## About this exercise
Your answer should hold all lines of the entries that include the word "Given".
═════ Stored data
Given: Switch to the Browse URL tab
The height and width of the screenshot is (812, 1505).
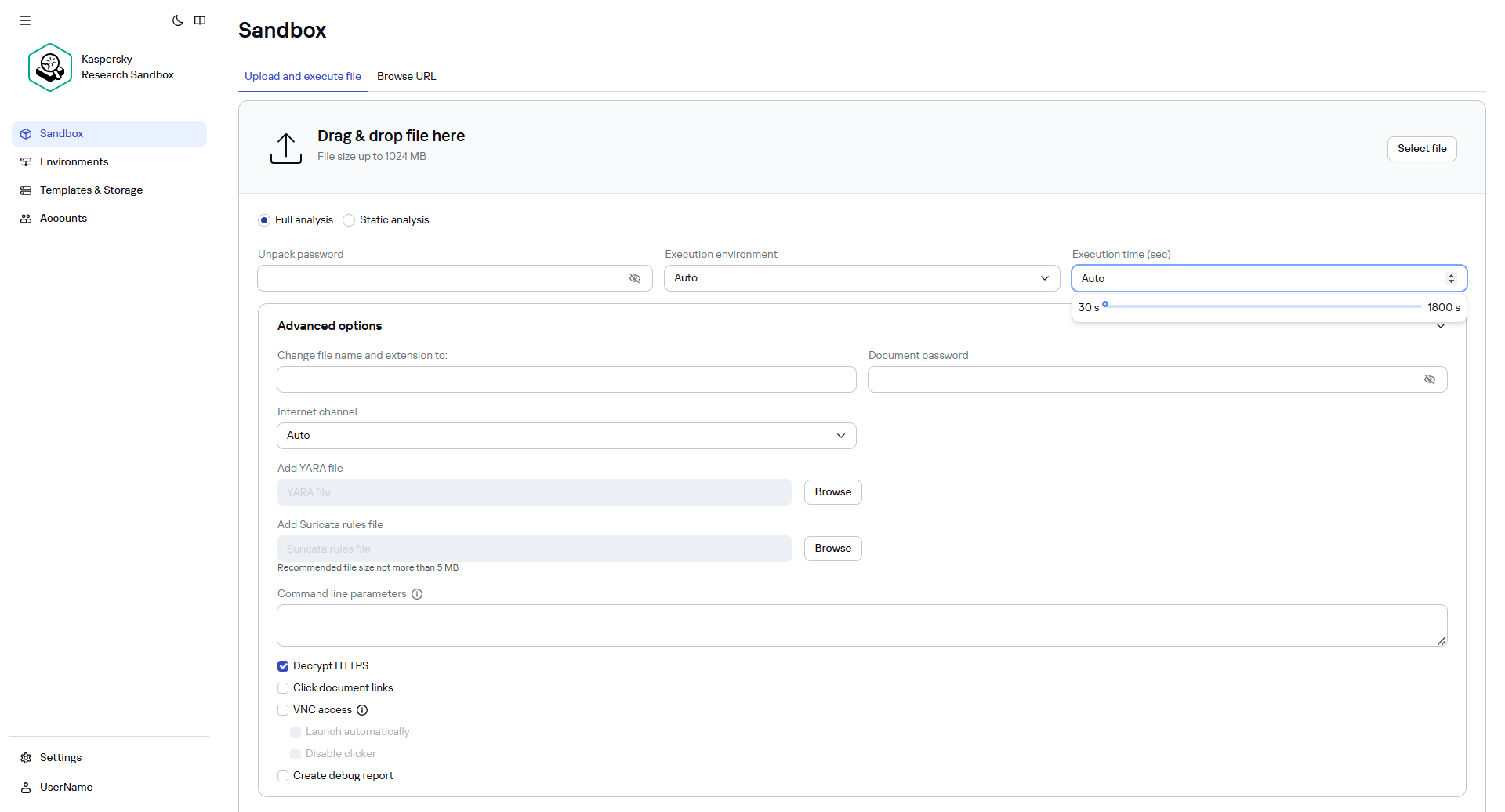Looking at the screenshot, I should click(x=406, y=76).
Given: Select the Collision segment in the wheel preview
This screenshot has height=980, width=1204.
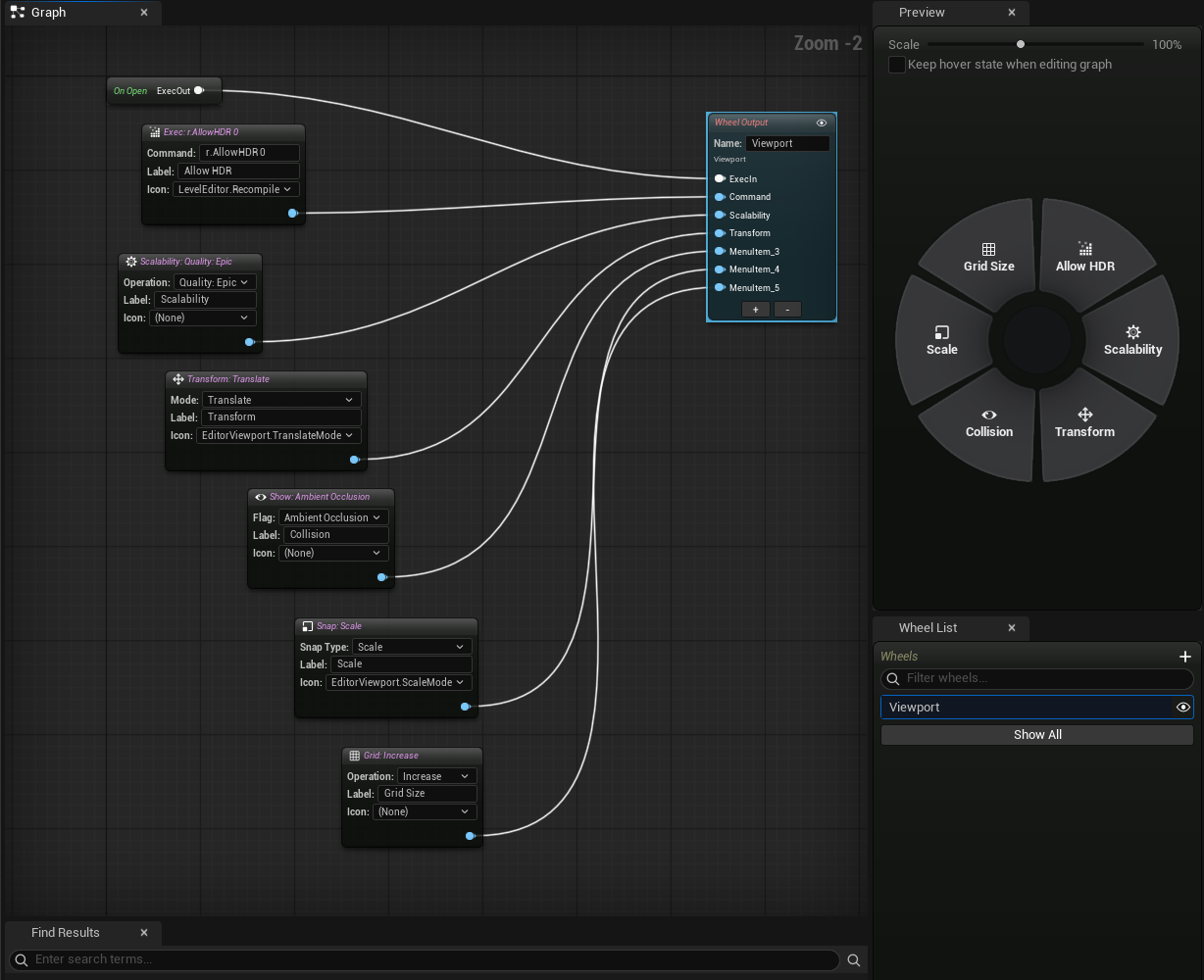Looking at the screenshot, I should pyautogui.click(x=988, y=423).
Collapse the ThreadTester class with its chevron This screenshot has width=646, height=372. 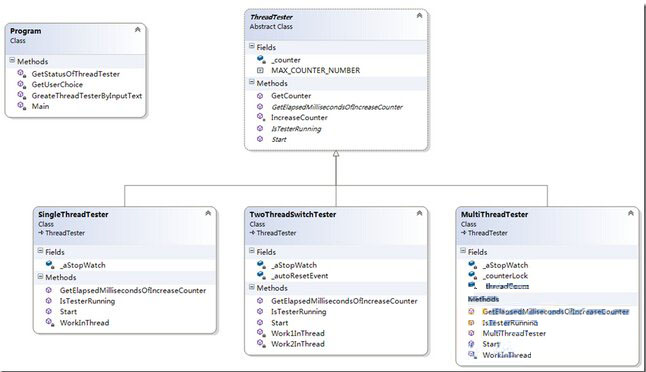point(419,16)
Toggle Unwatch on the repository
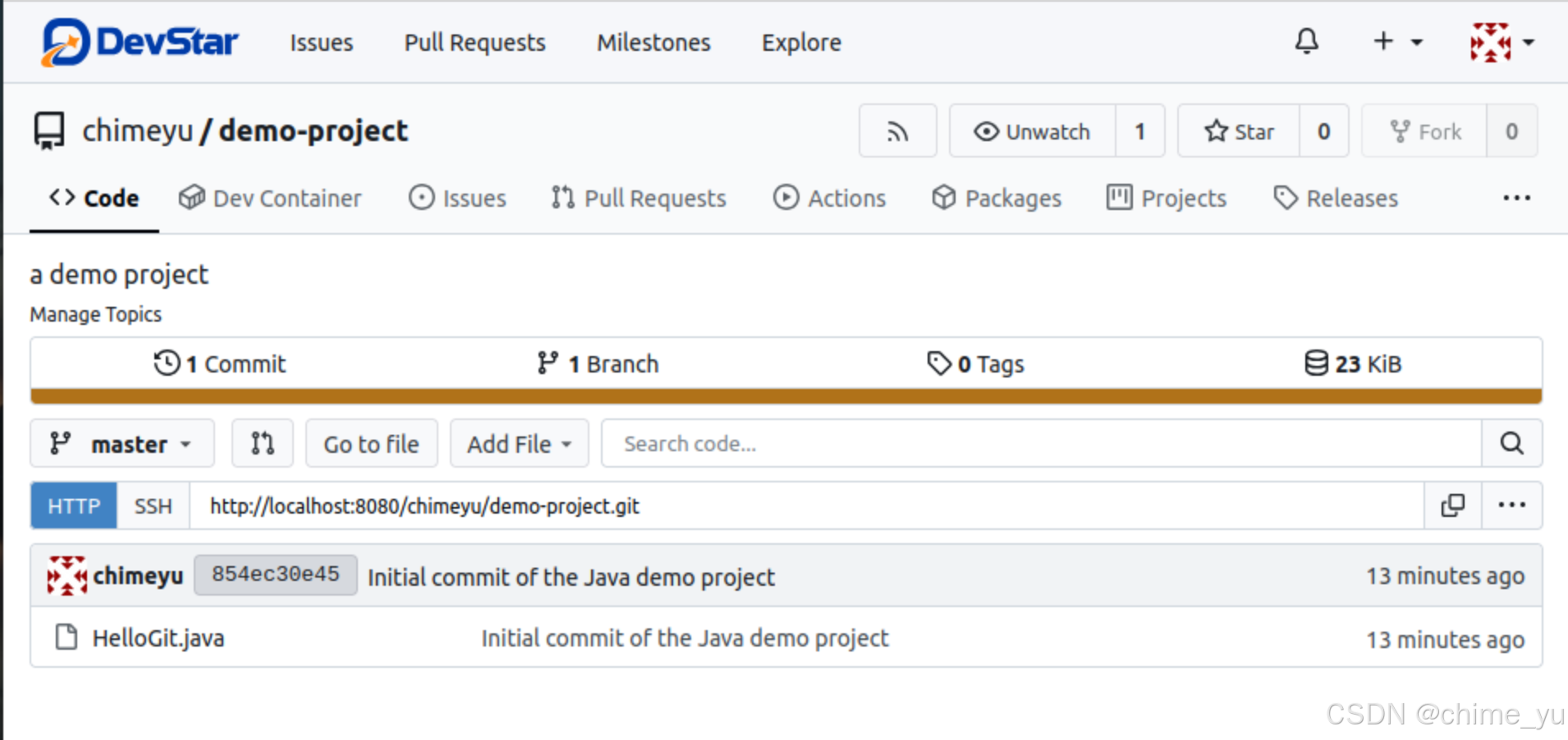Viewport: 1568px width, 740px height. coord(1032,131)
══════════
## Written solution
Given: Switch to the Browse URL tab
Given: Select the Collision segment in the wheel preview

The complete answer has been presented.